- Original language: English
- Written by: Paddy Chayefsky
- Characters: Josef Stalin Lenin
- Subject: Russian history
- Setting: Russia, 1917-24

Premiere
- Date: 11 February 1964
- Place: New York

= The Passion of Josef D. =

Play based on the life of Stalin

The Passion of Josef D is a play by Paddy Chayefsky based on the life of Josef Stalin. It only had a short run on Broadway in 1964 despite being directed by Chayefsky himself and featuring a cast including Luther Adler and Peter Falk. This experience deterred Chayefsky from having his plays produced on Broadway for the rest of his career. David Amram composed acappella vocal music for the play and hired two perfect pitch singers to get the ensemble started on key. Tyrone Guthrie was scheduled to direct but when he became unavailable Chayefsky decided he would direct it himself, his first and last time directing. Many years later, when asked by original cast member Robert Aberdeen if he had any unproduced plays that he would consider having produced, Chayefsky replied, "Bob, I'm not interested in theater. There's no money in Theater." Jerome Robbins came in as a "show doctor" try to help to no avail.
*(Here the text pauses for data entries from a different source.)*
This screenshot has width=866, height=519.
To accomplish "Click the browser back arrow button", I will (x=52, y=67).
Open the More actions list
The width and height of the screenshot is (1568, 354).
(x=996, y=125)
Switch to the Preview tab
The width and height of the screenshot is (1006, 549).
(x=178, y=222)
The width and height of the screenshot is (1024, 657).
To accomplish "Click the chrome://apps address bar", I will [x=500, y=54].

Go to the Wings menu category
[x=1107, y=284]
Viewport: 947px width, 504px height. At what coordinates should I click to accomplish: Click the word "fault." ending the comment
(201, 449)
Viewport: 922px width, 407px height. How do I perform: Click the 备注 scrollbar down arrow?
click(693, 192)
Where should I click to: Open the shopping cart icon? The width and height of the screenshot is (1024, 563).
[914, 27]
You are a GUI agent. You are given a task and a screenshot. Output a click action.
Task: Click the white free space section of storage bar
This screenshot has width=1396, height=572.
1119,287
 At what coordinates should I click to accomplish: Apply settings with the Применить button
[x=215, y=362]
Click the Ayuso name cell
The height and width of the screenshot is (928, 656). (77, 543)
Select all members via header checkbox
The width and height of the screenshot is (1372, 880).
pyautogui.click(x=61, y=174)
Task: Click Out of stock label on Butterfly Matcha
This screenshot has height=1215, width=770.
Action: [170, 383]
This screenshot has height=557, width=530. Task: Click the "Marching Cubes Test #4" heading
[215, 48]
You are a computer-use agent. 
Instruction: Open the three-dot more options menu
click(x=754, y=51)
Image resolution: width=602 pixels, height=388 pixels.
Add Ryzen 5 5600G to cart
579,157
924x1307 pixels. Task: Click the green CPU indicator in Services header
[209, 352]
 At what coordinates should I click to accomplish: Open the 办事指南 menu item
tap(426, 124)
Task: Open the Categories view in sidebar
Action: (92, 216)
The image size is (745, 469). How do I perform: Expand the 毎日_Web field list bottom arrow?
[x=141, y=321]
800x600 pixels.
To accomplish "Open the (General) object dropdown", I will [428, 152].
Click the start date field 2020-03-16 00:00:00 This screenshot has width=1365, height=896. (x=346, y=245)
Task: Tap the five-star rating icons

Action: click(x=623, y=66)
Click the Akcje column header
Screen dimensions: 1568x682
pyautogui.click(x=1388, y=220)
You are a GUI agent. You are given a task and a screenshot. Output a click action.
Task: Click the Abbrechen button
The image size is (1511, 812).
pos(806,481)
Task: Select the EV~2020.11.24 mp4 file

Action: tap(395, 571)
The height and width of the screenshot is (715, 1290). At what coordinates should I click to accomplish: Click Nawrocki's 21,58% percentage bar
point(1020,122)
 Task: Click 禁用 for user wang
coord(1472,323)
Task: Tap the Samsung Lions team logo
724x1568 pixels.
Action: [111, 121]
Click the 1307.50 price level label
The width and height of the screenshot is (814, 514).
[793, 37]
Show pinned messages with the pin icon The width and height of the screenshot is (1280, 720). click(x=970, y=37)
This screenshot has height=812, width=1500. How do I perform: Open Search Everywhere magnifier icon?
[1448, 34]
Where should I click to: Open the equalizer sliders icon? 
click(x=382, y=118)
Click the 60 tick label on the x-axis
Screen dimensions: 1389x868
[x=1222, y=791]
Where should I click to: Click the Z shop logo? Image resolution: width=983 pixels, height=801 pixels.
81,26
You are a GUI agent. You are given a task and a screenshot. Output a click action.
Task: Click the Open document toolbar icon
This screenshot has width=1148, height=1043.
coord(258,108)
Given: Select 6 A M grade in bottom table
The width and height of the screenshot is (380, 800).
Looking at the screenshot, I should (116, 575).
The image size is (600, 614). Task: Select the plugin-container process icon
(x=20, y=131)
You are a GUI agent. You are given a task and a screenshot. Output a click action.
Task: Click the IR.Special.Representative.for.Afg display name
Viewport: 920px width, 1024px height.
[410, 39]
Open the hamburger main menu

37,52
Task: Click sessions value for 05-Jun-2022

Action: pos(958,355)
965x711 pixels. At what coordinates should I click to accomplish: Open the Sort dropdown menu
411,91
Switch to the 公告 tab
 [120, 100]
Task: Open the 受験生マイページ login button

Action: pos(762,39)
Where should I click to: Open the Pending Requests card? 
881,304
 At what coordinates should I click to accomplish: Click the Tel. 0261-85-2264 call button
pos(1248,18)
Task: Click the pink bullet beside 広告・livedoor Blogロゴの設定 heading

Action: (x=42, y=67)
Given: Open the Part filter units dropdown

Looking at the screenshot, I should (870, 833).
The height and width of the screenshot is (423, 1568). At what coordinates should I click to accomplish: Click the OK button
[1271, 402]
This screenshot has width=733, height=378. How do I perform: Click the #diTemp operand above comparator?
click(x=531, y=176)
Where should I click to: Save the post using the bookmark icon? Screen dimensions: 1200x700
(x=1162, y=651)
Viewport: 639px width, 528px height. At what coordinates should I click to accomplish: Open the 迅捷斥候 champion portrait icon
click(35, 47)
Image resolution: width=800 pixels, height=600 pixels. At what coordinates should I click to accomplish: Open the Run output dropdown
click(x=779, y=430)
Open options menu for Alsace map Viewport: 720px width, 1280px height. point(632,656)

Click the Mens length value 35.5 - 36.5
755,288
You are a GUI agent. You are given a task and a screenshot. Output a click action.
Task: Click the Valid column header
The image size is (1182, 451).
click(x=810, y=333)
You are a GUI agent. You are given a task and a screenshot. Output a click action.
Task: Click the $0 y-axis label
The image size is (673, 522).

David Amram said of the play, "If Guthrie and not Chayefsky had directed it, we'd still be running."

==Original cast==
- Luther Adler as Lenin
- Peter Falk as Stalin
- Alvin Epstein as Constable Kentinov/ Alexander Lomov/ Trotsky
- Elizabeth Hubbard as Nadezhda
- Milt Kamen (making his Broadway debut) as Kamenev /Grigori Nikitin
- Betty Walker as Olga Evgeyevna/ Krupskaya
- Sean Allen as Ensemble
- Robert Berdeen (aka Robert Aberdeen) as Ensemble
- Ramon Bieri as Alliluyev
- Frank Bouley as Second Sailor/Ensemble
- John Carver as First Sailor/Ensemble
- John A. Coe as Rykov/Ensemble
- Carole Crook as Ensemble
- Michael Enserro as Zinoviev/Ensemble
- Janet Frank as Ensemble
- Richard Frisch as Ensemble
- Rico Froehlich as Brustein /Cheidze
- Gene Gross as Muranov/Sverdlov
- Bruce Kimes as Bronsky/Ensemble
- Simm Landres as Molotov/Ensemble
- Penelope Laughton as Ensemble
- Royce Lenelle as Ensemble
- Michael McGuire as Kapinsky/Ensemble
- Sylvia O'Brien as Ensemble
- Anthony Palmer as Mirsky/Ensemble
- Gedda Petry as Ensemble
- Richard Robbins as Ensemble
- Nicholas Saunders as Sukhanov/Orjonikidze/Ensemble
- Jon Silo Klurman as General Kornilov
- Peggy Steffans as Ensemble
- Elaine Sulka as Ensemble
- Don Wesley as Chugurin
- Carol Wilder as Soloist/Ensemble
- Mervyn Williams as Rusikov/Skobelov/Ensemble
- Stafford Wing as Ensemble

==Reception==
The Passion of Josef D. was not well-received upon its initial release. Howard Taubman wrote, "Since he can write with tension and power, Mr. Chayefsky has developed some scenes that have dramatic intensity. But his intoxication with the thunder of the English language also has betrayed him into bursts of rhetoric. His careful researching of his subject has led him into long discourses that are not dramatic at all, but oratorical flourishes in hindsight."